Saya pun memaklumi anggapan dari Mang Ujang tersebut. Karena setelah beberapa tahun yang lalu, baru kali ini saya kembali berdiri disini sambil menatap langit dengan berbagai macam beban pikiran yang ada, "Iya Mang Ujang, tidak apa-apa kok. Lagi pula saya maklum," Jawab saya seraya tersenyum tipis kemudian mengalihkan pandangan ke langit.

Setelah beberapa detik terdiam, Mang Ujang kembali mengajukan pertanyaannya pada saya, "Ngomong-ngomong Mas Hafiz lagi ada masalah ya? Atau jangan-jangan penyakit jantung bapak disana kumat lagi Mas?"

"Alhamdulillah Papa disana baik-baik aja kok, Mang. Dan lusa baru balik kesini pas acara resepsi Andra. Lagi pula kalau seandainya jantung Papa kumat, saya tidak mungkin ada disini Mang." Jawab saya seadanya.

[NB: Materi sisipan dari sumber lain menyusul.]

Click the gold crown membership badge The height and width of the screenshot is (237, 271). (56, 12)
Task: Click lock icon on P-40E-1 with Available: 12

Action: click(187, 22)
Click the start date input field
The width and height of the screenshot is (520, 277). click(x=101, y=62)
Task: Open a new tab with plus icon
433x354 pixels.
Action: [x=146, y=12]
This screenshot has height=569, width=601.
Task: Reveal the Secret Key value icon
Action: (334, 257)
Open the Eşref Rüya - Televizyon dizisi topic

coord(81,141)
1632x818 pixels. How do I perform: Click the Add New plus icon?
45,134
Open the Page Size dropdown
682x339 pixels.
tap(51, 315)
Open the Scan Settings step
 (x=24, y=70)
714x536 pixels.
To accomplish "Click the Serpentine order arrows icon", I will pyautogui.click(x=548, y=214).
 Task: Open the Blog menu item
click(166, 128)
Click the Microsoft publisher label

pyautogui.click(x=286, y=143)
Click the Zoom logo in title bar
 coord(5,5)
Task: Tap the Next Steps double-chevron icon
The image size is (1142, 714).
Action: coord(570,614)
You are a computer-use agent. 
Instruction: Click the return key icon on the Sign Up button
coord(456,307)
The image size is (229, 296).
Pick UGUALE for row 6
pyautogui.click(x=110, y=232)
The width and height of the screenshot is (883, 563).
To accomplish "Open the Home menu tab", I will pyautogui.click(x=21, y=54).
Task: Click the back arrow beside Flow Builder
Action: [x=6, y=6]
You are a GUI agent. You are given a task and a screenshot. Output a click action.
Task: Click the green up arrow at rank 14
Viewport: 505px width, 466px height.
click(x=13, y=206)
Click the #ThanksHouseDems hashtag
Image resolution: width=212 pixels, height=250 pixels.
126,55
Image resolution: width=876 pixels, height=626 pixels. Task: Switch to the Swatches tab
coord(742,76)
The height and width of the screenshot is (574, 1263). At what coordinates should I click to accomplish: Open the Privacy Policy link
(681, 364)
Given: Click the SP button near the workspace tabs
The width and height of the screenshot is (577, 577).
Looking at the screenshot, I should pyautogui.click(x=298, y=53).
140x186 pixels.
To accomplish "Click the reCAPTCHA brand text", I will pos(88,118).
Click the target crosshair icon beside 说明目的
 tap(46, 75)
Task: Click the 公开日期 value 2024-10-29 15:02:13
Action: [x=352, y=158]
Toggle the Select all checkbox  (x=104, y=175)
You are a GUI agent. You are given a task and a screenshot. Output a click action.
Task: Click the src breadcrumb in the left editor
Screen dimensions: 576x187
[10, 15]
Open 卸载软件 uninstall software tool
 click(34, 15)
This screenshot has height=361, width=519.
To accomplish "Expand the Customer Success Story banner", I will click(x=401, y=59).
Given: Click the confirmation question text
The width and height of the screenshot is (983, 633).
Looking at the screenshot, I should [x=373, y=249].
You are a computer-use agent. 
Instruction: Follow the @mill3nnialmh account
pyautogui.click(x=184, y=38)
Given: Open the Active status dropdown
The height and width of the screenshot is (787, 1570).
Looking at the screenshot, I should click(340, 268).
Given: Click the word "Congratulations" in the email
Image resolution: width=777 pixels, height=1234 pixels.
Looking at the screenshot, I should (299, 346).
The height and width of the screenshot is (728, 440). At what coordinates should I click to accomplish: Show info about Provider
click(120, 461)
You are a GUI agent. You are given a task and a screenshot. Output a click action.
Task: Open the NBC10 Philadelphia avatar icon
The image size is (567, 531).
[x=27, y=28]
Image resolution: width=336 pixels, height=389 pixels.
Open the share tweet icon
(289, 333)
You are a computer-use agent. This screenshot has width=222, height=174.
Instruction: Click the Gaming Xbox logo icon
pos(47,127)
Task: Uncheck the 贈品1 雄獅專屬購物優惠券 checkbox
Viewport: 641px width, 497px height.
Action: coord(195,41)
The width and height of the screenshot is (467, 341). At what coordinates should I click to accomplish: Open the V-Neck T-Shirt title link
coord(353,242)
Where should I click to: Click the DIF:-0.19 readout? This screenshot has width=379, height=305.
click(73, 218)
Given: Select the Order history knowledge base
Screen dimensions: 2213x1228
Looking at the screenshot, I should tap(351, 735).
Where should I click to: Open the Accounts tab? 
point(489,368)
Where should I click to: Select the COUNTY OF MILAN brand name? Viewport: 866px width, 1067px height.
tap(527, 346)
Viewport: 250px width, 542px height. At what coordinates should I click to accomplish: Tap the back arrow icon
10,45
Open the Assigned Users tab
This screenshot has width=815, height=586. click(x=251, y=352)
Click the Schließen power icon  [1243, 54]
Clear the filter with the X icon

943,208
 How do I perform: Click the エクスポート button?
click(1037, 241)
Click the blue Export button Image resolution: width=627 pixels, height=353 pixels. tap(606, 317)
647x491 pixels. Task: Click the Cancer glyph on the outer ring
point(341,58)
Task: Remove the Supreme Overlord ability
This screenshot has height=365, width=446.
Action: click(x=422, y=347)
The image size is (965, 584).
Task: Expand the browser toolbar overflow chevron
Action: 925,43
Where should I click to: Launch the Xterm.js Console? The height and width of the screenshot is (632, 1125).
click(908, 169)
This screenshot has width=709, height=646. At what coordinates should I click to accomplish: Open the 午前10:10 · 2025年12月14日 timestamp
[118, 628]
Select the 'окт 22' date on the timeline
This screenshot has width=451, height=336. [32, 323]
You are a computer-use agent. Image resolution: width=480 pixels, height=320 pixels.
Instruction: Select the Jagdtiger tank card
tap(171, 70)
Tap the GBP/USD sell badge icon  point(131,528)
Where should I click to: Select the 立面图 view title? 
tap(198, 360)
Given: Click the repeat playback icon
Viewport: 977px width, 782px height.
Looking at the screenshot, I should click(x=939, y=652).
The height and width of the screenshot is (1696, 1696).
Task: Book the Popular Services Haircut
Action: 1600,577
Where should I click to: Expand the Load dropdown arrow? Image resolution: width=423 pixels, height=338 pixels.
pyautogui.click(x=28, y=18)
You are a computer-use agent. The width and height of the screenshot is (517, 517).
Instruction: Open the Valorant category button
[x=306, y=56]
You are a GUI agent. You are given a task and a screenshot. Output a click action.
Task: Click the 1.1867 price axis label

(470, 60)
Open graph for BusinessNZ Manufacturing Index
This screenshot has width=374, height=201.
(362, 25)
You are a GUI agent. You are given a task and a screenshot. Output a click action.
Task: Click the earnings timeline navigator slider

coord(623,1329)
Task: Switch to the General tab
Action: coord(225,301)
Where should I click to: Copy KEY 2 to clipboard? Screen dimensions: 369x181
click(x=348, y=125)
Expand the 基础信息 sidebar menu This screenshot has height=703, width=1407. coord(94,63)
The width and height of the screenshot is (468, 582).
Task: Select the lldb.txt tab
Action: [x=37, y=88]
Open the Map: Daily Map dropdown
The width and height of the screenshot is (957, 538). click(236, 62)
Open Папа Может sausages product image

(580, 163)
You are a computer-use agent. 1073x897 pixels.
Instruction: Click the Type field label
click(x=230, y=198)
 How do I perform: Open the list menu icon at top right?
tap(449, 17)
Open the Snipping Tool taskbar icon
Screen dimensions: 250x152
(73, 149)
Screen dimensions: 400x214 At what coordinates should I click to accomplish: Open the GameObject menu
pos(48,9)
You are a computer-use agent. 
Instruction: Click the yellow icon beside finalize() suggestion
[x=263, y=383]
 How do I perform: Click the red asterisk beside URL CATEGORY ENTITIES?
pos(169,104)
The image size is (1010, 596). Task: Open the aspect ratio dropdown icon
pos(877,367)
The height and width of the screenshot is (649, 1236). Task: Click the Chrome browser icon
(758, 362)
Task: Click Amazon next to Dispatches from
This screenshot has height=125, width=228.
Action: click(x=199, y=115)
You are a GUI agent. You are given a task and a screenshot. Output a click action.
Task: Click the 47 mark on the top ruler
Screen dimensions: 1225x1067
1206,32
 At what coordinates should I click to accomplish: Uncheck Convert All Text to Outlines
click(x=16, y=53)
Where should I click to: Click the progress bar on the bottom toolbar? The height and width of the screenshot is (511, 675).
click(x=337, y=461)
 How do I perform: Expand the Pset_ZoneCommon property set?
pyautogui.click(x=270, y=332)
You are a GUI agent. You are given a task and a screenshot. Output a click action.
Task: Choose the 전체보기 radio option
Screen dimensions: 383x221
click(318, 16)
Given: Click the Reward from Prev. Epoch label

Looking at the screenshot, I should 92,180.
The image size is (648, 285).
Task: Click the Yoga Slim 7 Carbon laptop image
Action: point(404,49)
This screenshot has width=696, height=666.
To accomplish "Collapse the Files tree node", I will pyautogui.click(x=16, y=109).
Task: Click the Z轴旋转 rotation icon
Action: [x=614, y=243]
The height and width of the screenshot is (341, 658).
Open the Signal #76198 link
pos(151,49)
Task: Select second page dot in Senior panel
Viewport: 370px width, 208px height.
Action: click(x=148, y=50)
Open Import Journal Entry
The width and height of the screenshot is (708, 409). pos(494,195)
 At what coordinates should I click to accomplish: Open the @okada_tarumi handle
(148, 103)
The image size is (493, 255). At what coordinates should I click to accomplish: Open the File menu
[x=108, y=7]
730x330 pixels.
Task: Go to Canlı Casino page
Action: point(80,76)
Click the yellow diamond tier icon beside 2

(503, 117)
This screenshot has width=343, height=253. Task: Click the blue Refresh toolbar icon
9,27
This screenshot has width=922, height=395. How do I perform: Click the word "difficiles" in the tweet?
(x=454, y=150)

"Syukurlah kalau gitu, Mas. Mang Ujang ikut senang dengarnya. Lalu apa yang membuat Mas Hafiz ada disini di jam tengah malam begini? Sendirian lagi. Udara begini tidak baik untuk kesehatan, Mas." Tanya Mang Ujang lagi. Saya tidak heran jika dia terlalu banyak bicara atau bertanya pada saya. Karena bagi saya dan Papa, dia beserta istrinya sudah seperti keluarga bagi kami. Apalagi mengingat mereka sudah bekerja belasan tahun dirumah ini.

"Karena sesuatu, Mang."

"Sesuatu apaan, Mas?" Saya melihat Mang Ujang mengkerutkan dahinya yang menunjukkan kalau rasa ingin tahunya semakin besar. Seolah-olah dia tidak sabar ingin mendengar jawaban dari saya.

Saya menghela napas dalam sambil meluruskan tubuh saya hingga berhadapan dengan Mang Ujang, sebelum akhirnya saya balik melemparkan pertanyaan padanya, "Apa yang Mang Ujang harus lakukan, ketika Mang Ujang sendiri tahu kalau seandainya orang yang berada di sekitar Mang Ujang ingin bunuh diri?"

"Astaghfirullahal'adzhiim! Kalau gitu Mamang akan berusaha sebisa mungkin untuk menyelamatkannya dari perbuatan terlarang tersebut, Mas. Bahkan Mang Ujang mau mengikatnya dengan tali agar tidak berbuat hal yang akan menyakiti dirinya sendiri, Mas." Jawab Mang Ujang antusias yang membuat saya mengangguk kecil karena setuju dengan pendapatnya. Bahkan Mang Ujang juga memberikan saya gambaran dari solusinya. Tetapi bagaimana mungkin saya akan mengikat anak gadis orang? Bagaimana pun juga disana saya lah yang akan di salahkan dan di cat sebagai penculik.